Refuelling properly after morning exercise
Ensuring you refuel properly after a morning workout can make the difference between feeling zapped in the afternoon or stable. I often hear clients try to not eat post-workout as they don’t feel hungry or because they are trying to refrain from over-eating - but this nearly always backfires and results in a huge binge later on and then inevitably a huge energy crash afterwards.
Remember that pre and post workout are the best times to get your carbohydrates in so don’t try to avoid them. Carbohydrates help replenish glycogen, while protein aids in muscle repair and growth. Striking the right balance between these two macronutrients is essential. (See picture below)
When and what to eat post training:
The sooner you eat after training, the better (~30-45min) - your glycogen stores need to be replenished
Glycogen synthase is more responsive directly after exercise
Get your starchy carbs in
Some snack ideas for post workout:
A smoothie with banana, protein powder, and milk of your choice
Porridge with almond butter and a sprinkle of nuts
Whole-grain toast with avocado and poached eggs
Quinoa salad with veggies and grilled chicken
Greek yogurt with honey and berries
The Timing Matters:
Did you know that eating within 30 minutes after training can help your muscles recover faster and boost your performance? And no you don’t have to be an athlete for this to matter.

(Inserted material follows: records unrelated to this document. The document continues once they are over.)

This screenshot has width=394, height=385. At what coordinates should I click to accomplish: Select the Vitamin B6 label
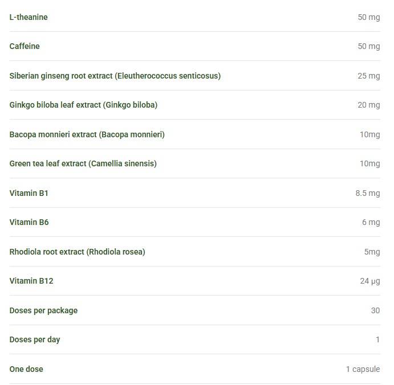(x=29, y=222)
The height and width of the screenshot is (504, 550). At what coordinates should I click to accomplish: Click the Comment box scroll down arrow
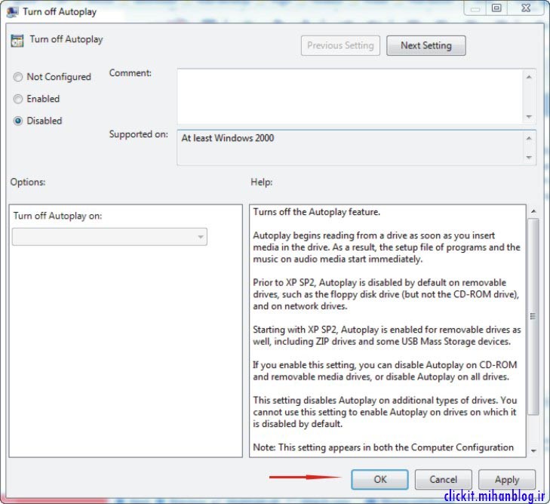529,116
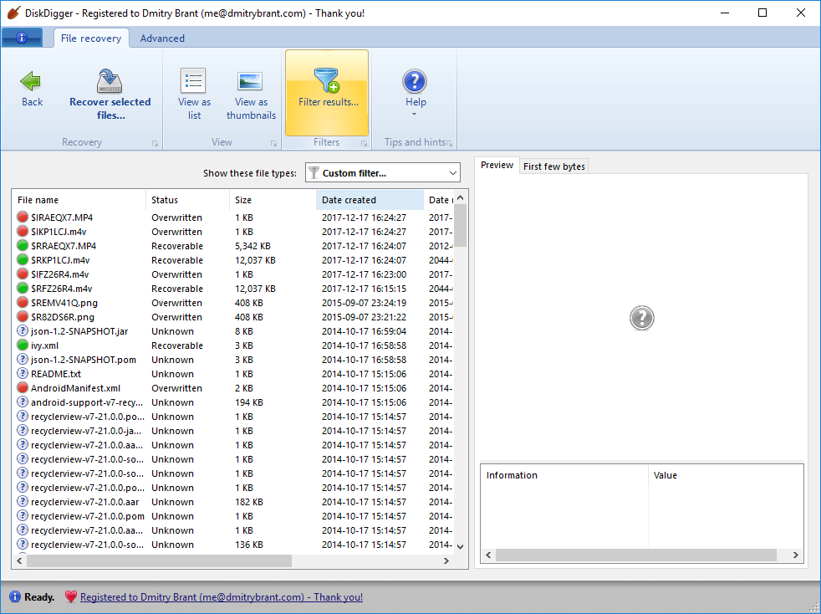Open the Custom filter file types dropdown
The height and width of the screenshot is (614, 821).
pyautogui.click(x=383, y=173)
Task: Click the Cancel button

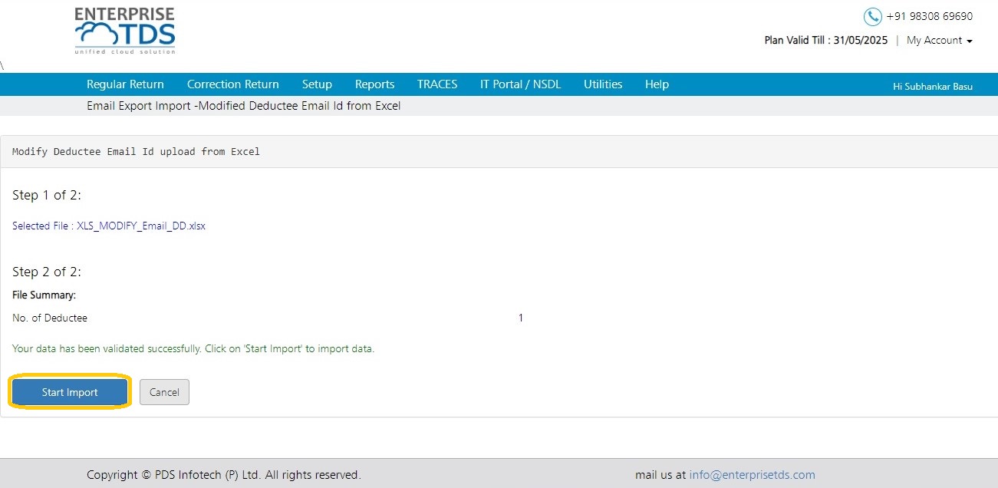Action: [164, 392]
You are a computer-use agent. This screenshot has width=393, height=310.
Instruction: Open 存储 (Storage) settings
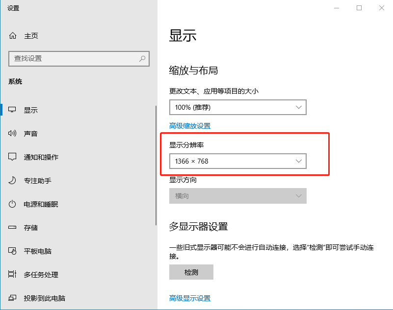pyautogui.click(x=12, y=227)
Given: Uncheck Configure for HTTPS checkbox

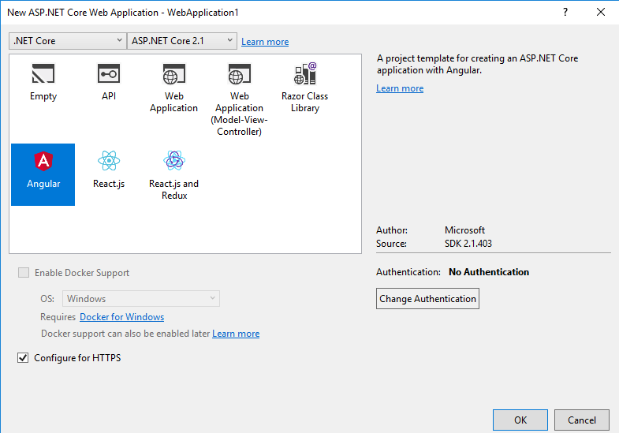Looking at the screenshot, I should [23, 358].
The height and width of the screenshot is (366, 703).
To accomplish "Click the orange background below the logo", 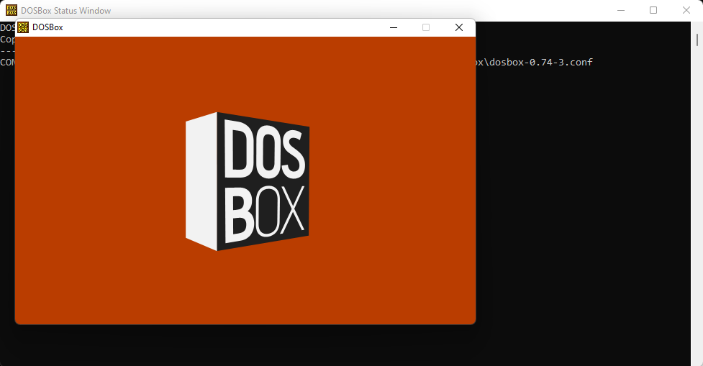I will [245, 288].
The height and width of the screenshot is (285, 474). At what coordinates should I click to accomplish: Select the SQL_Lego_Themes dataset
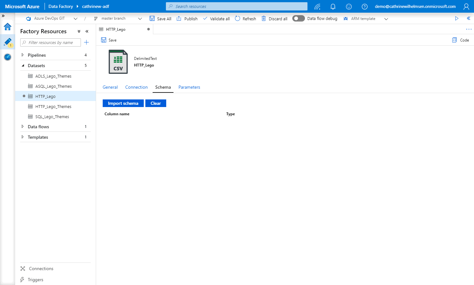[x=52, y=117]
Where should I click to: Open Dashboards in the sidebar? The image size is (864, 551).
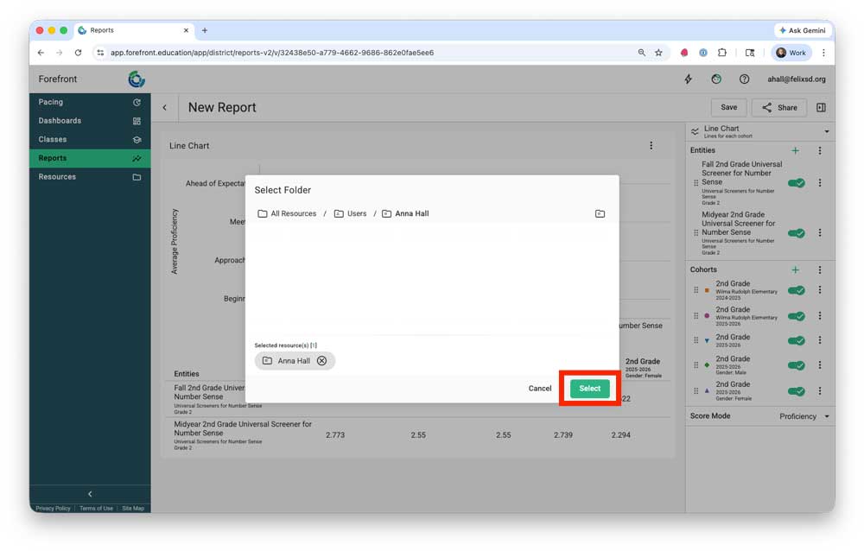point(60,121)
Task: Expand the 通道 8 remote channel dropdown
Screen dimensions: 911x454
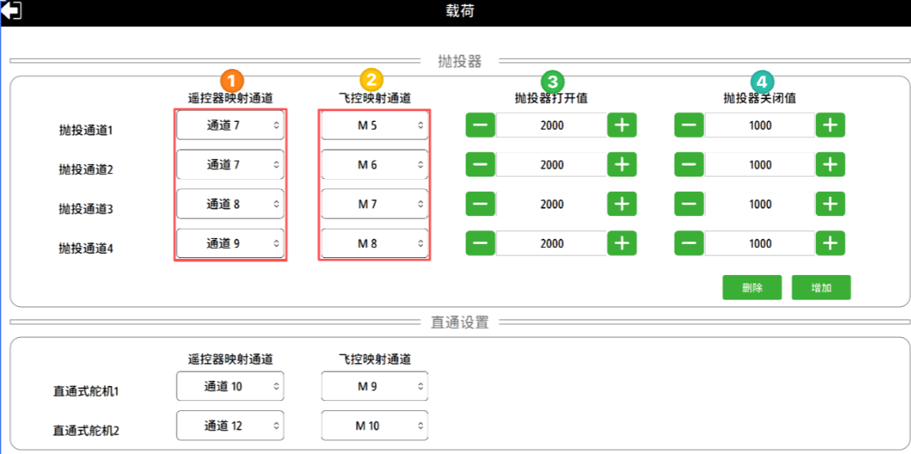Action: pyautogui.click(x=230, y=204)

Here’s why it matters - Delaying eating after training will lead to less glycogen being made from the food you eat as well as a decrease in your energy levels for the day. When we are tired we are also likely to crave sweets and other high-sugar snacks as our body is tired and the brain is looking for a ‘quick hit of fuel’.
Do not be afraid of carbs! In fact, they are essential to replenishing your energy stores.